Thursday, July 23, 2020

My mission in family history research

My name is Doug Spoon. Growing up, I always figured with a name like that, I was the only Doug Spoon in the world. But since I started researching my family history in the late 1990s, coinciding with the advent of the internet, I now know there are at least four other Doug Spoons in the United States.

Simply put, my mission is constantly expanding.

My ever-growing collection of family photos, letters and other correspondence includes submissions from library collections, personal trips to North Carolina, and contact with many distant cousin Spoons I discovered on Facebook. This research resulted in the first publication of my Spoon family history book in 2001, followed by a second edition in 2003. I will make individual chapters of this book available via links on the Spoon Genealogy home page as well as on my Spoon Genealogy Content blog – the landing page for history articles from my book and from others.

As interesting as the facts uncovered for the first edition of my book were, it soon became evident that much of the story was still untold. The motivation to add to an already fascinating story came on a trip to the Family History Library in Salt Lake City. There, in 450-year-old church documents written in German, was the answer I’d been looking for – the origin of the Spoon family, which so many of us had only been guessing at for all these years.

For one thing, I learned that the original surname was not Spoon, but Loffel, or Löffler. I learned much about the family’s hometown in southern Germany and its rich history.

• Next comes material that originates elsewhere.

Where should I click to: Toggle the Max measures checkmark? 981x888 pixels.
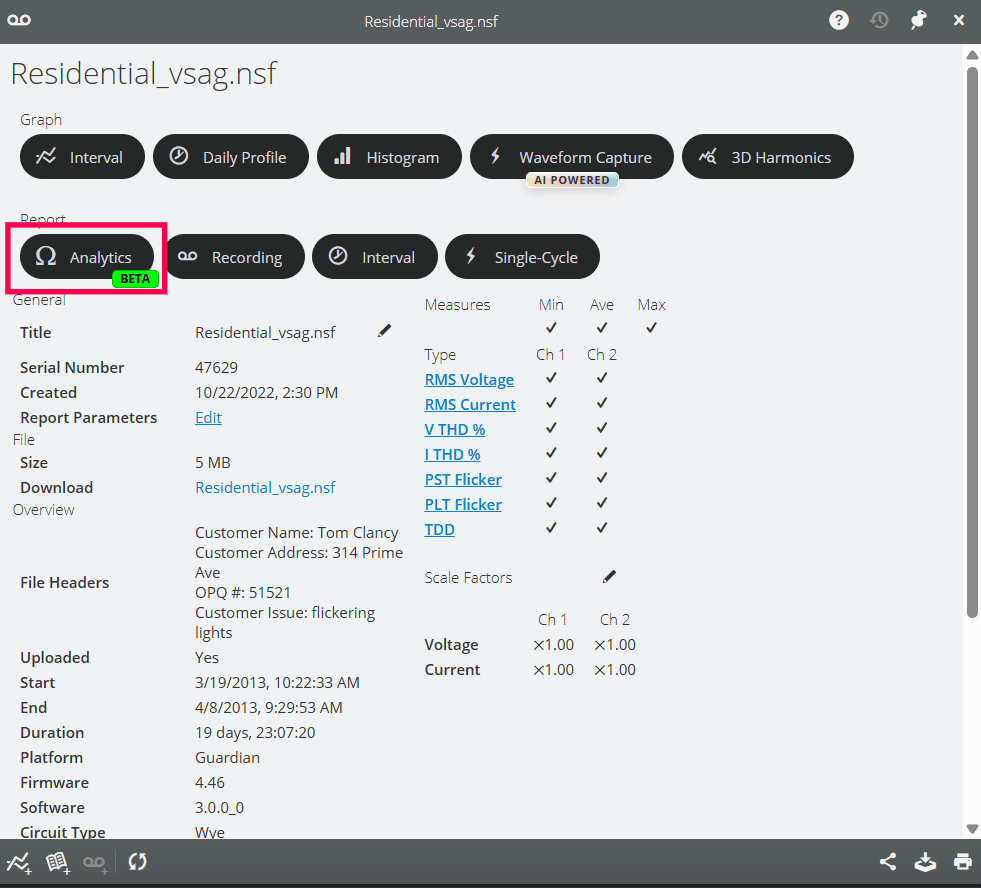tap(651, 327)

This helped me confirm a relationship to the family members who first traveled to America, enabling the family history to reach back many more generations than the first edition of the book did.

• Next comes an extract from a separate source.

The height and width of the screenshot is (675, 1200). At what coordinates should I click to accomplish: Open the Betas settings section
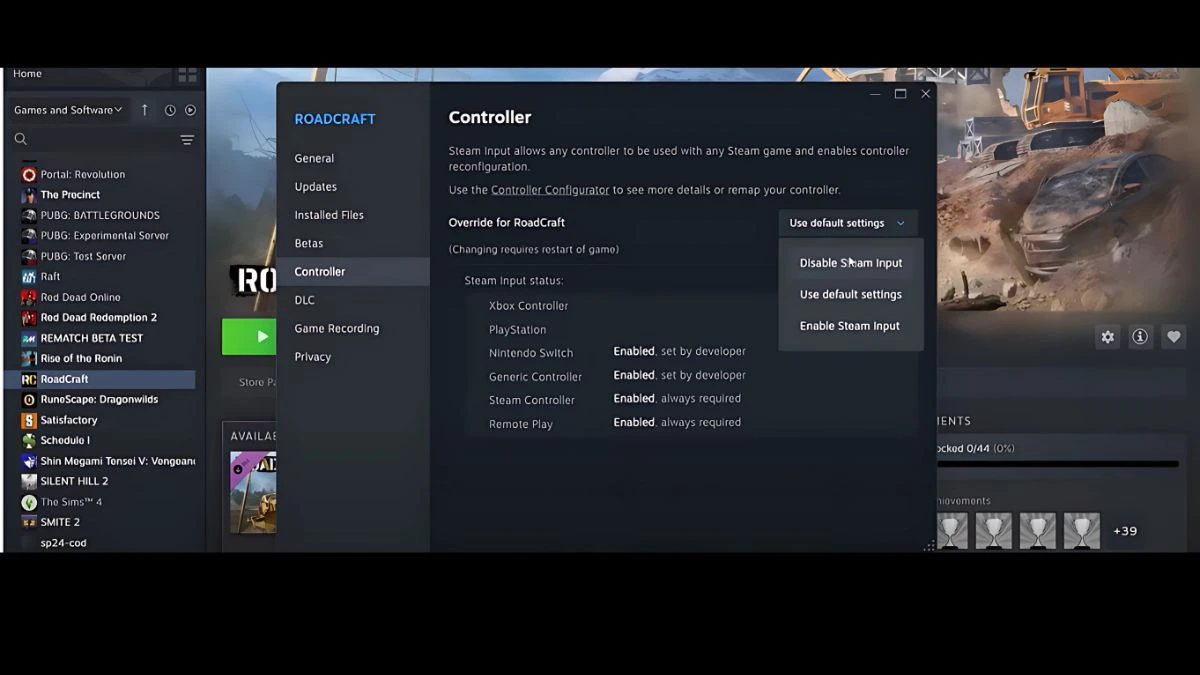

As a result, by the second edition we had the account of a family that has been traced back to the 1500s and is linked generation by generation directly to my son, Darren Wesley Spoon, the last male of this line with the Spoon surname. My research in recent years has uncovered much more information, but my full-time job as a newspaper editor didn’t allow me sufficient time to add to my story. Now, in retirement, I have dedicated much of my time to adding to the family tree records and telling the story of the many interesting ancestors who came before me.

I hope you can find a connection to your ancestors within these records and will be willing to contribute to them to help others who are conducting the same research. Together, we will learn much about what makes us the people we are.